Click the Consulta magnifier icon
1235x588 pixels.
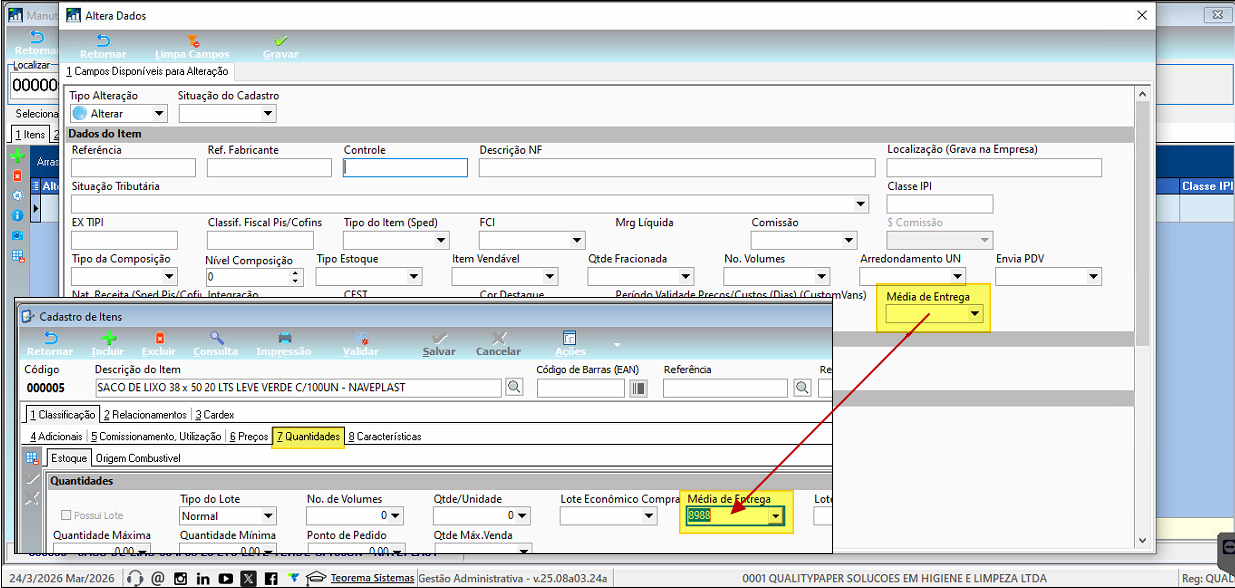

______

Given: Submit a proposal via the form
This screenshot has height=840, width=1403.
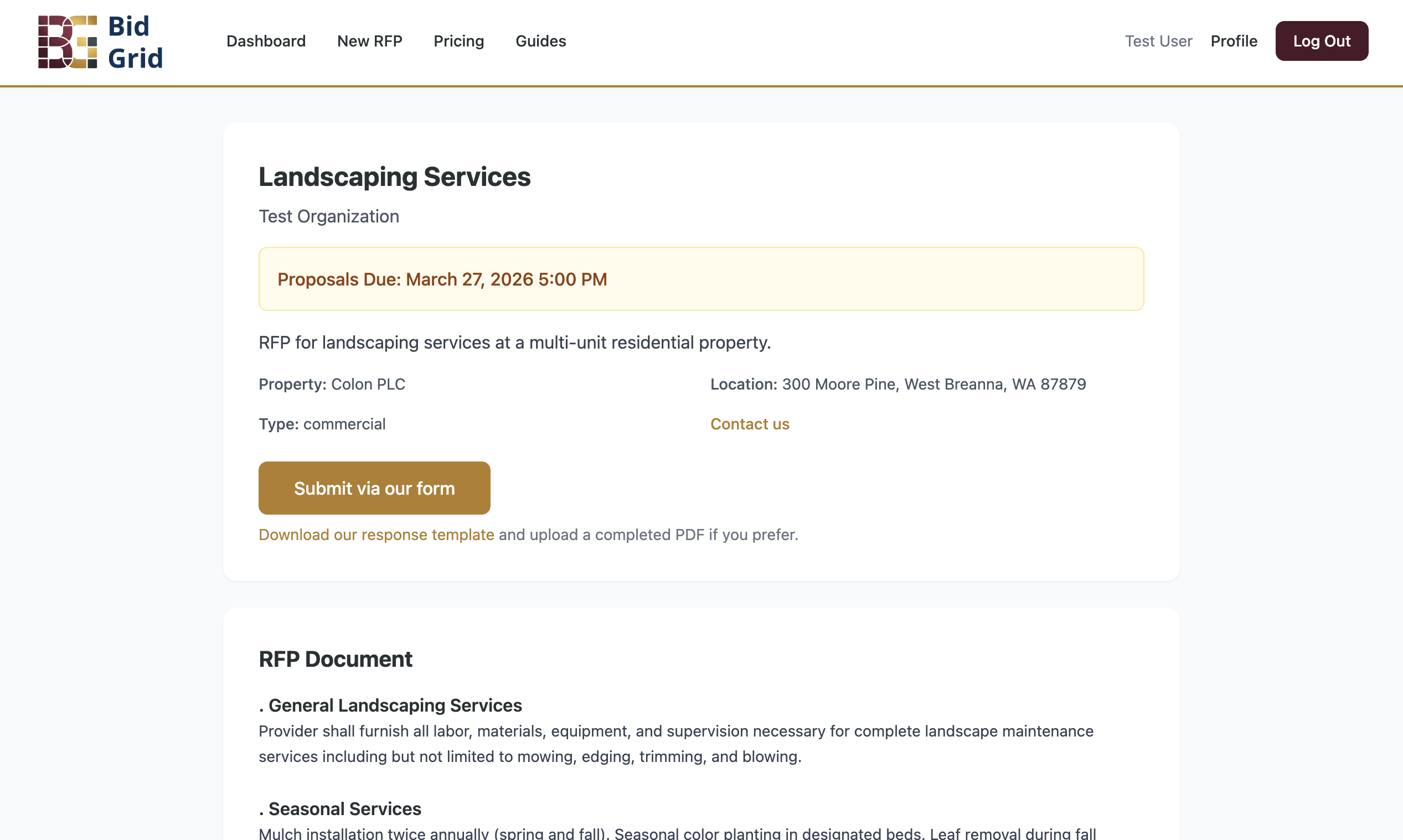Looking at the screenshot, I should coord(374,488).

______

# [Task brief]
Please rewrite the item lines starting at the one containing "Click the Consulta magnifier icon" and ending at the one containing "1235x588 pixels.", substituting "magnifying glass" for "magnifier" and leaving everything else unchanged.

# [Output for this exercise]
Click the Consulta magnifying glass icon
1235x588 pixels.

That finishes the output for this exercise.